Future API exposure. The key currently has only one API active. But because there are zero API restrictions on the key, any API the development team enables on this GCP project in the future is immediately abusable by anyone who already has this key — without the developers realizing the key has been public the entire time.
Infrastructure reconnaissance. The GCP Project ID is now enumerable by any external party making a single API call. Combined with the GTM container IDs visible in the same config block, an attacker builds a clearer picture of the target's cloud infrastructure than they should ever have from a public checkout page.
Why This Class of Bug Happens
In Next.js, environment variables prefixed with NEXT_PUBLIC_ are intentionally bundled into the client-side build and become visible in the browser. When developers integrate a third-party component that needs an API key, they set it as a NEXT_PUBLIC_ variable so the component can access it on the client side. The framework does exactly what it is designed to do.
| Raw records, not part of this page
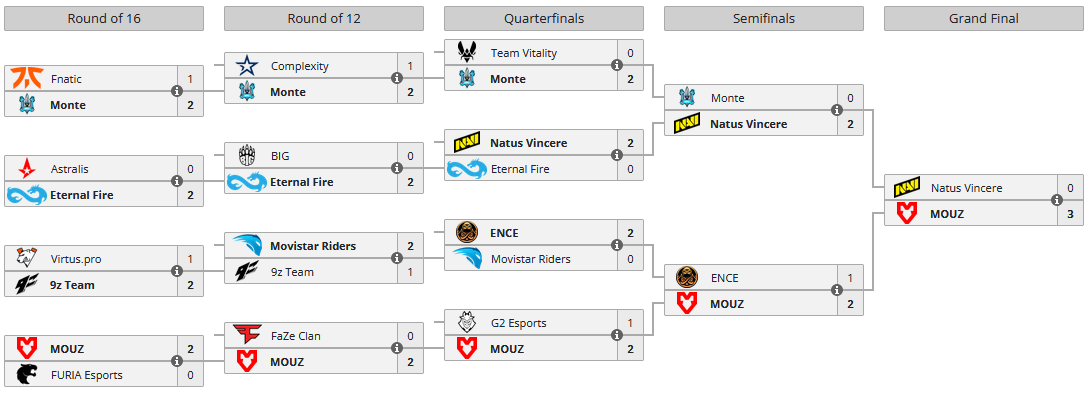Show info icon for Grand Final match

pos(1057,200)
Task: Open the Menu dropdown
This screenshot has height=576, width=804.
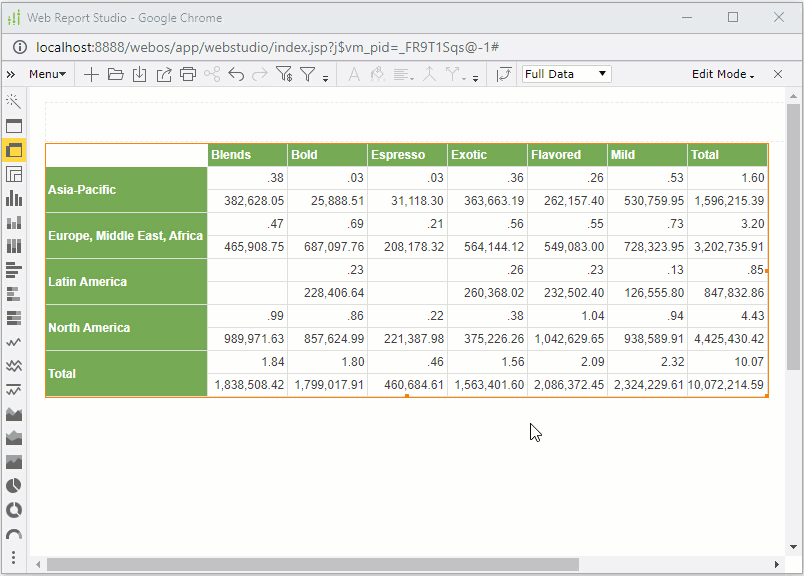Action: (x=47, y=74)
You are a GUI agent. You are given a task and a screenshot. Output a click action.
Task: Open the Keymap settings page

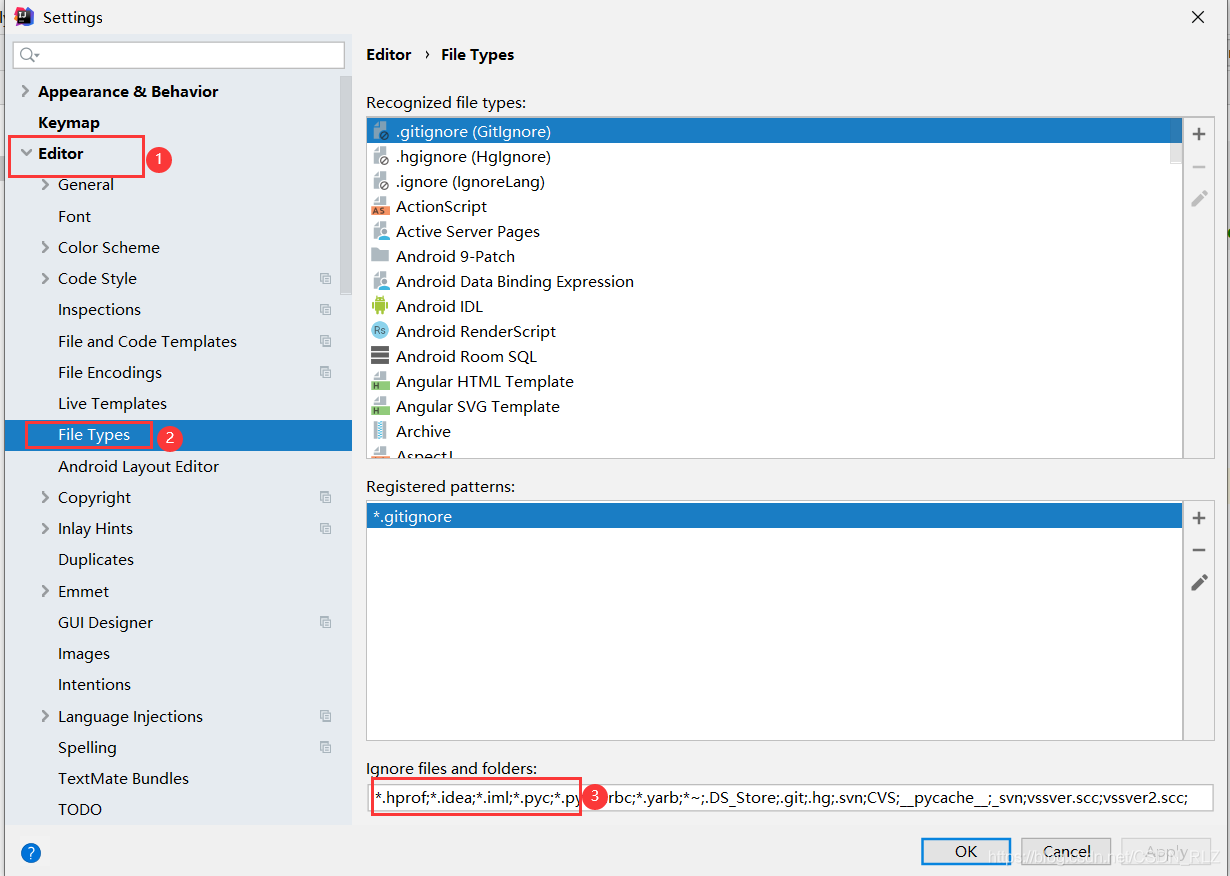69,122
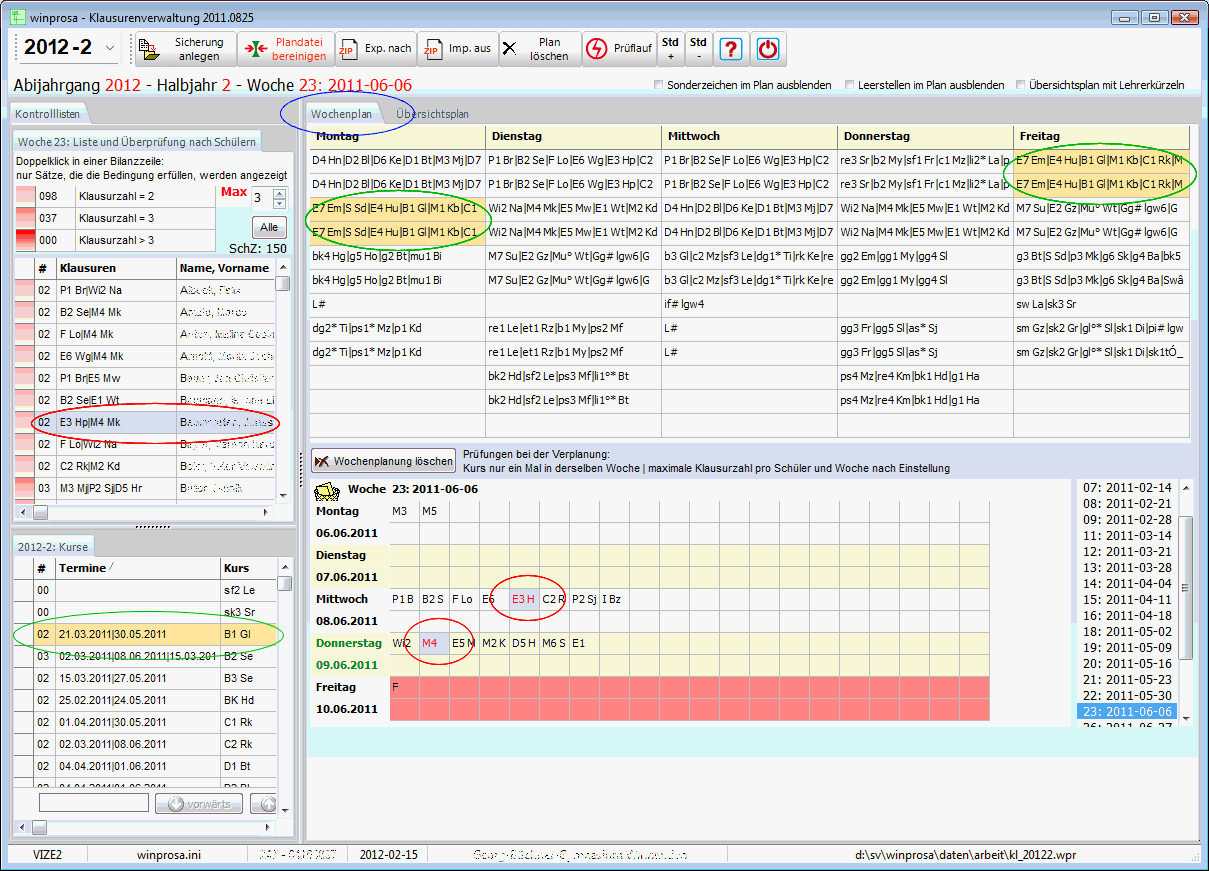Increase the Max value with up arrow
Screen dimensions: 1209x871
(x=279, y=193)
The security gap is in the GCP configuration — the key was shipped to production without anyone opening the Cloud Console and adding restrictions.
Responsible Disclosure
I documented the full finding with reproduction steps, API test results, confirmed GCP Project ID, and complete impact analysis. I submitted it through the brand's official VDP portal. Their platform encrypted the report with a CERT PGP key before transmission and issued a unique receipt ID as confirmation of submission.
I am not disclosing the brand name or any unredacted technical details until they confirm the fix. Standard 90-day responsible disclosure window applies.
How to Fix It
Open Google Cloud Console, go to APIs and Services, then Credentials. Find the key. Under Application Restrictions select HTTP Referrers and add your production domains. Under API Restrictions select Restrict Key and choose only the specific APIs your application actually uses.
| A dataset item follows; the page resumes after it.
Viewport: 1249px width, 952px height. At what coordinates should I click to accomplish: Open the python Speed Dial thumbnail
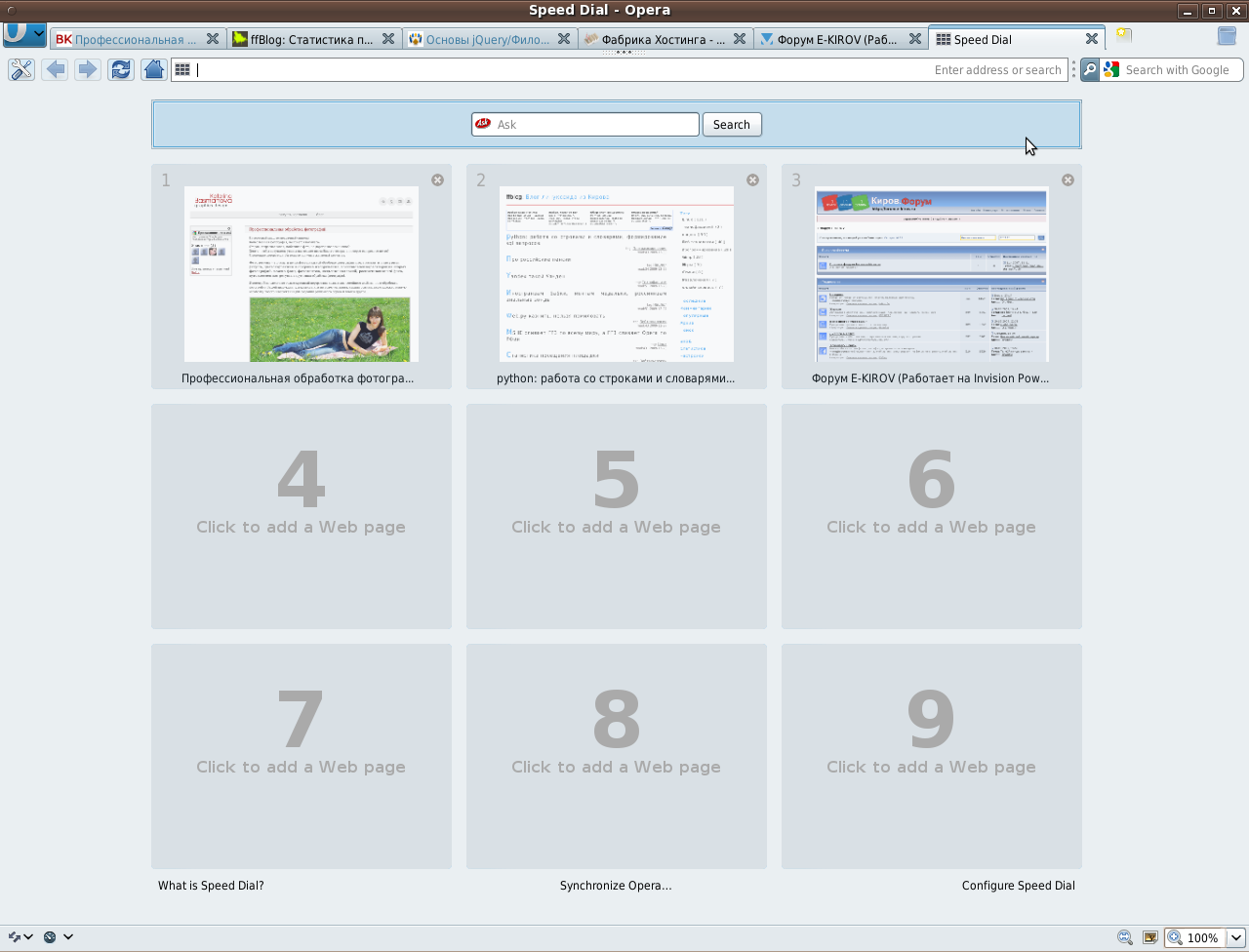[616, 274]
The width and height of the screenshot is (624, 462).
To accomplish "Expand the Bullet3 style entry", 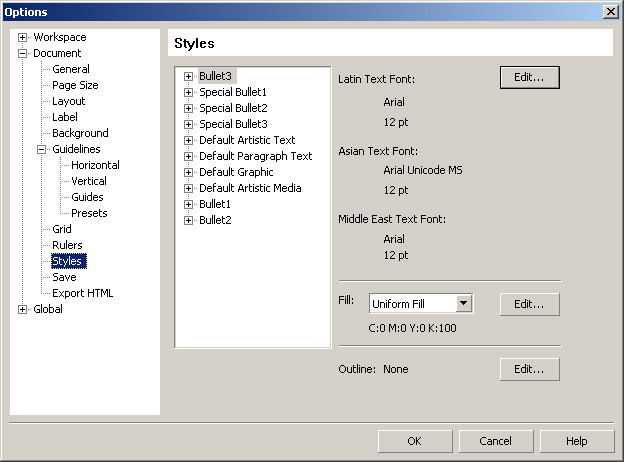I will click(x=188, y=76).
If the key has been in production without restrictions, treat it as fully compromised. Generate a new key, apply all restrictions before deploying, then revoke the old one.
For API calls that do not need to happen in the browser, route them through a backend proxy. The key never leaves your server and the client only ever calls your own API endpoint.
Key Takeaways
Page source is always worth reading. Using FindSomething passively while browsing caught this in seconds. Grepping manually confirmed it. Thirty seconds of attention found a real finding on a global brand's production checkout page.
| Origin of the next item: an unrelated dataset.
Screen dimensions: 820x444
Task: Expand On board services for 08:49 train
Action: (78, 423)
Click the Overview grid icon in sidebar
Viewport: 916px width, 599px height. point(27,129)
Finding a key is step one, not the finish line. A key in client-side code is suspicious, not automatically a vulnerability. The real work is confirming whether it is restricted.
Error responses leak more than you expect. Disabled API errors from Google include the internal GCP Project ID. That belongs in the report and adds real weight to the impact section.
Responsible disclosure is worth doing even without a bounty. This was a pure VDP with no financial reward. I submitted anyway. The finding gets fixed, it goes on the portfolio, and that compounds over time.
Once this case is closed and the fix is confirmed I will update this article with the brand name and full unredacted technical details.
I am a security engineer based in India with 12 years of IT experience, focused on bug bounty research alongside my professional work. I write about what I find and what I learn.